Descending from the Spanish throne

King Juan Carlos I of Spain will be abdicating his throne on Thursday in favor of his son, Felipe. The king and his wife, Queen Sofia, will reportedly be allowed to retain their titles.

In the midst of this transfer of royal power, the United Kingdom’s The Guardian newspaper conducted a small experiment. It set up an online poll to see whether readers felt the 88-year-old Queen Elizabeth II should follow the 76-year-old Juan Carlos‘ lead and step down.

The result: 50-50.

The Guardian is a left-wing newspaper with a long-held republican (or anti-monarchical) streak. We should still keep in mind that Queen Elizabeth’s personal popularity has often stood in contrast with a declining interest in the British monarchy. Accordingly, there may be something to this informal poll.
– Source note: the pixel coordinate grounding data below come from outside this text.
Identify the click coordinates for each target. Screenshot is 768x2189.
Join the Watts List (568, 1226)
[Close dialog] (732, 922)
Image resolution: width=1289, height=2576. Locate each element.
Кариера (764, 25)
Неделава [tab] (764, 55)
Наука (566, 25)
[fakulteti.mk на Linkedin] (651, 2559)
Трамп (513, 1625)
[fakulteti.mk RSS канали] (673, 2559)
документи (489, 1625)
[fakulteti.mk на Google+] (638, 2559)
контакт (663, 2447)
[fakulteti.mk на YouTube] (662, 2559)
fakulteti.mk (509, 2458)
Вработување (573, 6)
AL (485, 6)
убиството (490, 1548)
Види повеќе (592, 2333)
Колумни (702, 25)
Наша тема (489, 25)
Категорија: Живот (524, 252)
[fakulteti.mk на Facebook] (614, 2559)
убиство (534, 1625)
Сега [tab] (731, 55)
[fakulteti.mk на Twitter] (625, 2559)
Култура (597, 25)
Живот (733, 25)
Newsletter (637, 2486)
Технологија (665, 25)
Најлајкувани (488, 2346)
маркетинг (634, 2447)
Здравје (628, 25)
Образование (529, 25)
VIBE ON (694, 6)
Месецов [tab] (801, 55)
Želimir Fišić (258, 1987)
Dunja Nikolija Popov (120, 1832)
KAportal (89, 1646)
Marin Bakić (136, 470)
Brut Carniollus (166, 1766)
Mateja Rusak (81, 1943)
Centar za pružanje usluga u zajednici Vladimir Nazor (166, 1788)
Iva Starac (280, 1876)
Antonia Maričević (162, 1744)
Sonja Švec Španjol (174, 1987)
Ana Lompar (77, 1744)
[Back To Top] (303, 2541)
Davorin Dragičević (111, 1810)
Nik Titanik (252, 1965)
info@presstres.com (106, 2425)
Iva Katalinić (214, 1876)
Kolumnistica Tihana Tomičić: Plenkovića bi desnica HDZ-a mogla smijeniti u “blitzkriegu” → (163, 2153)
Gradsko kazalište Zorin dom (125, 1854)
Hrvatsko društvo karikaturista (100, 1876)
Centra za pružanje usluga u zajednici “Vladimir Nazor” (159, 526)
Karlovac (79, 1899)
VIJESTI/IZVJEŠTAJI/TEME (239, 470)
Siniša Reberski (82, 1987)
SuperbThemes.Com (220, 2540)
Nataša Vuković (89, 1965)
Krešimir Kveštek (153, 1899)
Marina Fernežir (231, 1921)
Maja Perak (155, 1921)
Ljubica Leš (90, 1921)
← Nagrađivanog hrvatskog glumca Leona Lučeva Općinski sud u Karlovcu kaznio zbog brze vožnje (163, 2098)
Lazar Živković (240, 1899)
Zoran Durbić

At the same time, I don’t think the original question (“King Juan Carlos is abdicating. Should Queen Elizabeth follow suit?”) was relevant.

Queen Elizabeth is a constitutional monarch, and not an elected official. As a nonpolitical head of state, she isn’t required to step down in favor of a successor. In this day and age, the choice to abdicate ought to be voluntary and not be forced by politicians or the general public.

The United Kingdom’s abdication crisis involving King Edward VIII is a classic example of why public and political intervention aren’t the best options.

In 1936, Edward revealed his intention to marry American divorcee Wallis Simpson. The Church of England opposed such a union, and the public’s displeasure with the relationship was clear. Edward’s reasonable counterproposal of a morganatic marriage, with Simpson never becoming queen, was ultimately rejected by Parliament.

Prime Minister Stanley Baldwin advised the king he had three choices: call off the marriage, marry Simpson or abdicate. Edward refused to consider the first choice, and would surely have caused a constitutional crisis (leading to the government’s resignation) with the second choice. Left with no other option, he abdicated on Dec. 11.

Edward told the stunned nation during a radio broadcast, “I have found it impossible to carry the heavy burden of responsibility and to discharge my duties as king as I would wish to do without the help and support of the woman I love.”

In fairness, the United Kingdom has changed a great deal in nearly 80 years. If Queen Elizabeth ever decided to abdicate, it would be very different to the circumstances faced by her uncle, Edward.

Yet it’s fairly certain she’s not going to. Queen Elizabeth has the freedom to stay in her position, which would allow her to break Queen Victoria’s incredible record for longevity (63 years, 216 days) next fall. It’s her choice, and so be it.

By contrast, King Juan Carlos made a personal decision to end his 38-year reign. The circumstances were quite different, mind you.

The king had long been a popular monarch and was credited with re-establishing democracy in Spain after the death of a dictator, Gen. Francisco Franco. Yet his popularity began to plummet in 2012 after apologizing for taking a luxury elephant-hunting trip in Botswana during Spain’s financial crisis. The king’s rumored affair with a woman 28 years his junior, combined with a corruption scandal involving his daughter, Princess Cristina, and her husband, also damaged his reputation.

In a recent poll by El Mundo, 62 percent of respondents fully supported King Juan Carlos‘ abdication. The Spanish newspaper reportedly thought this was his “third consecutive annus horribilis in which the gap between Spaniards and the monarchy has widened.” That’s quite a contrast from two years ago, when almost 80 percent of respondents had nothing but good things to say about their long-reigning monarch.

Hence, it appears the king chose abdication to protect what’s left of the shattered Spanish monarchy.

The 46-year-old Crown Prince Felipe and his wife, Princess Letizia (a former television newsreader and, interestingly, a divorcee) will greatly help in this regard. Their youth, vitality and exuberance have resonated with many Spaniards. They’re the potential saviors of the Spanish royal family.

In fact, there’s an astonishing similarity between the Spanish royal couple and Britain’s Duke and Duchess of Cambridge, William and Kate. I’m sure Queen Elizabeth is well aware that the fate of the British monarchy rests on this young couple’s shoulders.

None of this matters, however, since Queen Elizabeth isn’t likely to abdicate voluntarily for their sake — or anyone’s sake. She doesn’t have to, and I don’t blame her for taking this position.

Michael Taube is a contributor to The Washington Times.